Вера Андреевна вдруг поглядела на него с любопытством и захохотала. Смех был долгий, с кашлем и питьем воды. Мазунин растерянно сопел.
Отсмеявшись, судья придвинула к себе лист, взяла ручку, сказала сухо:
— Шесть лет общего режима! Ваше мнение, Павел Иванович?
— Точно так! — выдохнул заседатель.
— А как вы думаете, Степан Игнатьич?
— Оправдать! — рубанул рукой Мазунин.
— Придется писать особое мнение.
— Куда же деваться.
Приговор — шесть лет — пошел в областной суд, и его утвердили. Утвердили его и в Верховном Суде, куда Мазунин писал жалобу вместе с адвокатом. В судебных заседаниях он больше не участвовал, на другой день после приговора сказался больным, а сам вышел на работу.
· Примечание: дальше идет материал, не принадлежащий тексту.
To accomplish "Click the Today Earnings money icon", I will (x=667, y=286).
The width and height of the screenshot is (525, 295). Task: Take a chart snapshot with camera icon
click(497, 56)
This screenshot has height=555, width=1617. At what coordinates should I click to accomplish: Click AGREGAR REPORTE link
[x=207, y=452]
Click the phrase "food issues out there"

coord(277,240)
Как-то незаметно на его заседательское место избрали другого и кандидатуру Мазунина на выборные должности больше не выдвигали. Так он жил и мучился несправедливостью к чужому человеку, пока года через три вдруг не встретил Вальку возле магазина. Тот сам подбежал к нему, затряс руку:
— Здорово!
— Здорово, — вежливо ответил Мазунин. — Откуль здесь?
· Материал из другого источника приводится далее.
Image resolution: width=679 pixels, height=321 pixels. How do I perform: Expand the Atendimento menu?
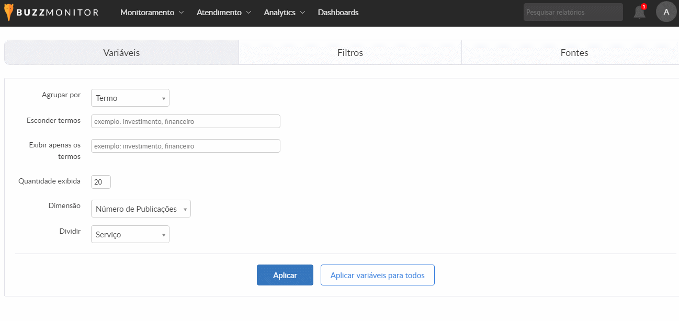click(x=224, y=13)
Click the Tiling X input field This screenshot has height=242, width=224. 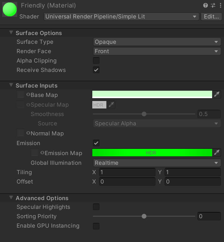[127, 172]

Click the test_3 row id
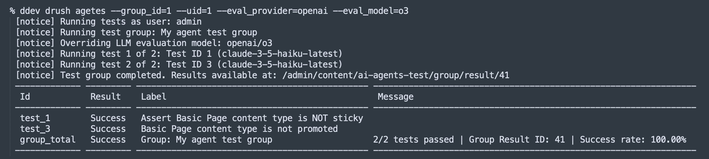coord(35,129)
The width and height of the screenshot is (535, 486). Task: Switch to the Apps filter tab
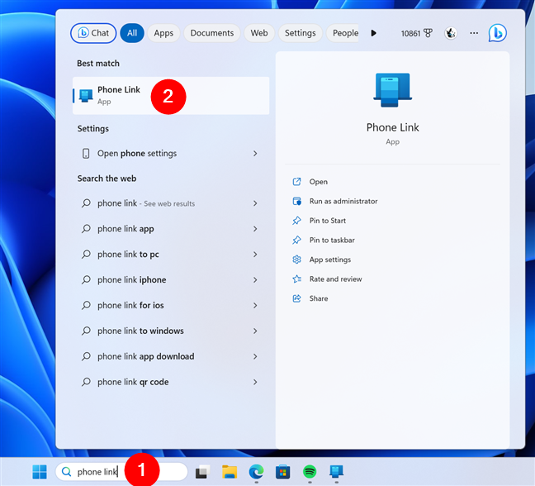pos(163,33)
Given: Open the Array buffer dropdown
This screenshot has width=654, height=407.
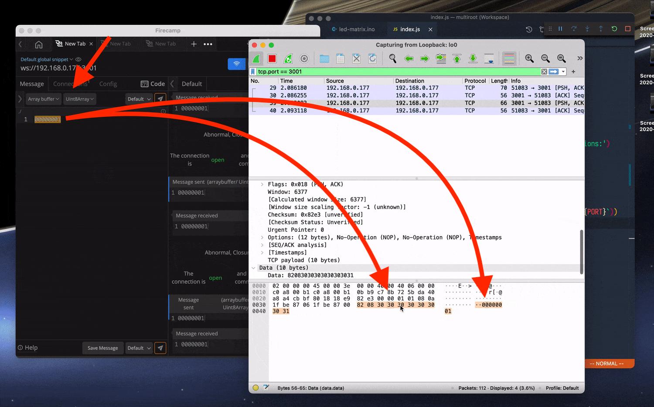Looking at the screenshot, I should pyautogui.click(x=43, y=99).
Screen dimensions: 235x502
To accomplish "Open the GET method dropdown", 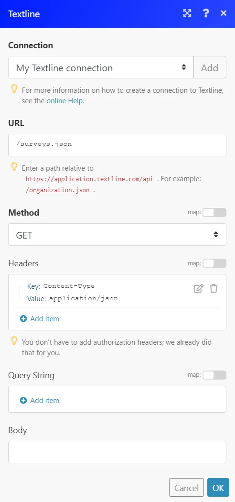I will coord(117,235).
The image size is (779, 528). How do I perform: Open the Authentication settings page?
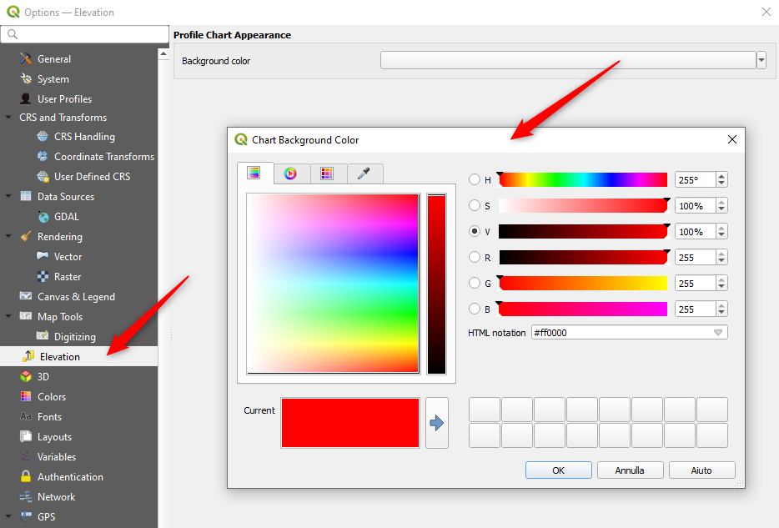(70, 477)
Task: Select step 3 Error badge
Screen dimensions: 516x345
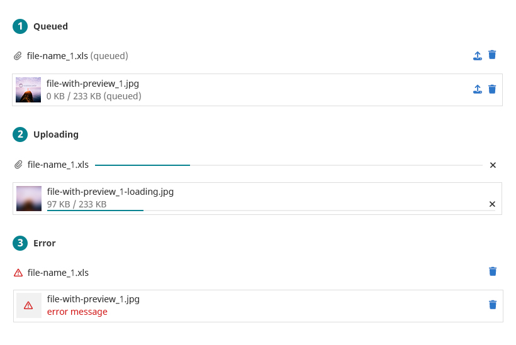Action: [x=20, y=243]
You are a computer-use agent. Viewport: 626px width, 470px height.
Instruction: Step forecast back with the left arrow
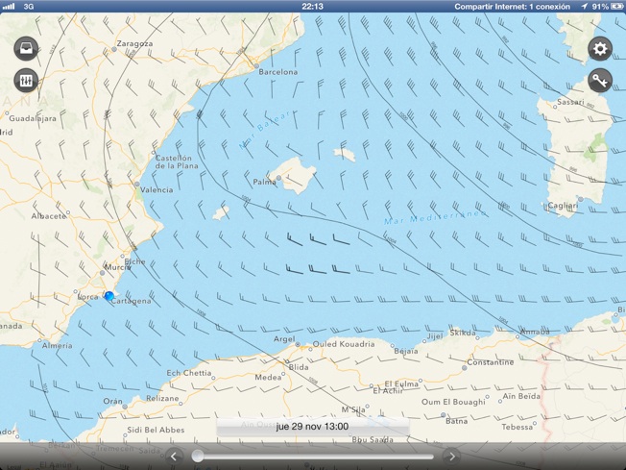tap(174, 457)
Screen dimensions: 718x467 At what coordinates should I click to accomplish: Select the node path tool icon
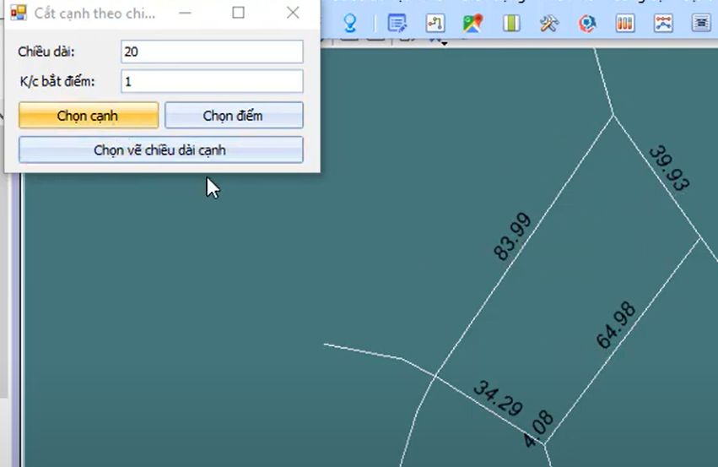click(435, 24)
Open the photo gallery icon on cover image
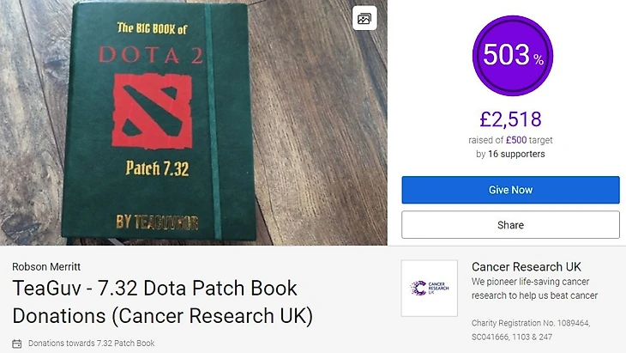This screenshot has height=353, width=626. (x=364, y=18)
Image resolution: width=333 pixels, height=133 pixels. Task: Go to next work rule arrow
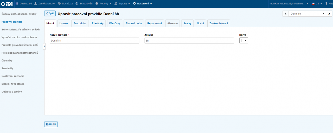[329, 14]
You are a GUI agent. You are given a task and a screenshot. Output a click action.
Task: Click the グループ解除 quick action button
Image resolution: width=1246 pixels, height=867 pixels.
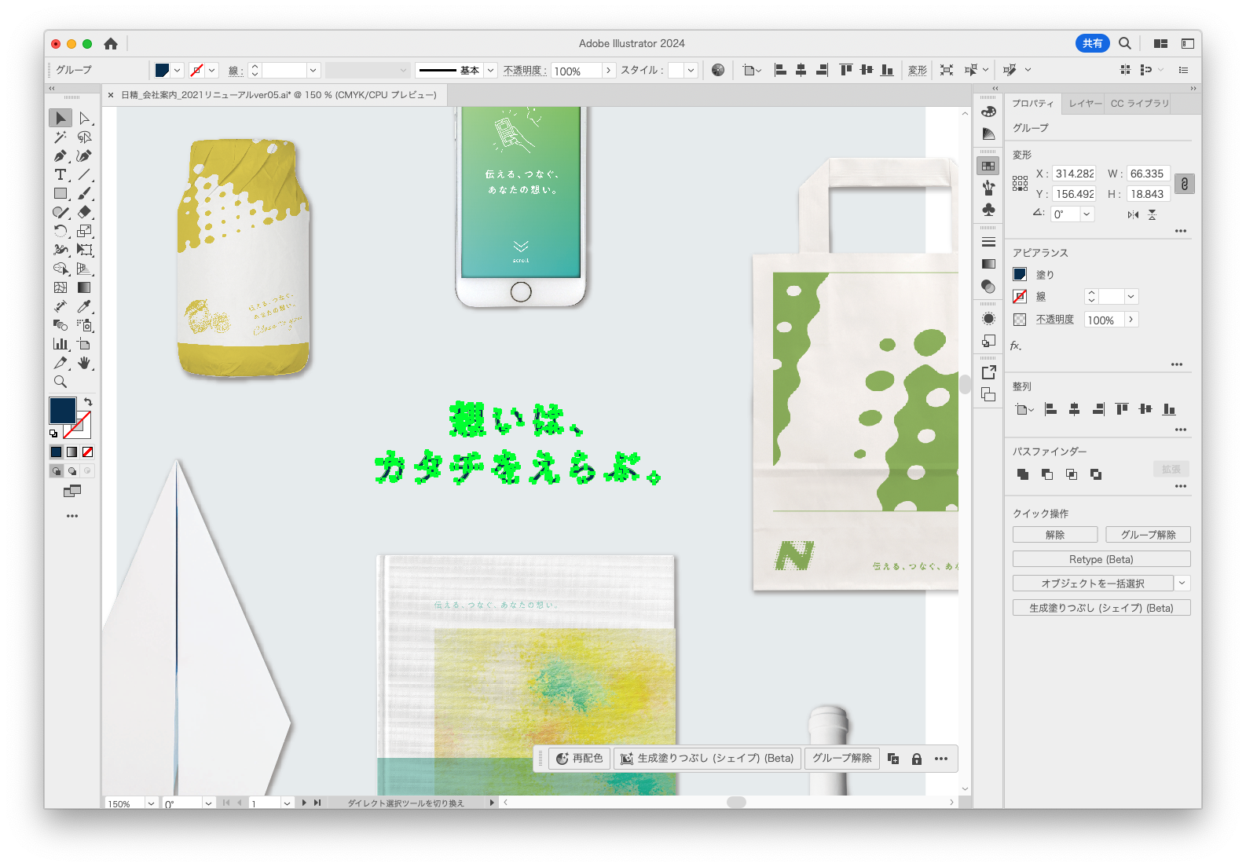(x=1148, y=535)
— Отпустили условно-досрочно, понимаешь. Хватит, говорят, с тебя.
— Далеко был?
— Далеко. На кране работал — суда в бухте разгружал.
— На море, значит?
— Ага.
— Ну и как оно?
— А! — махнул рукой Валька. — Лучше ввек бы его не видать! Вода да и вода. Колыхается все. И погода — дрянь: то холод, то жара. Да я в жару-то купаться как-то полез: прямо с пирса — бух! И как по башке стукнуло, отключился сразу — во, какая вода холодная! Еле откачали.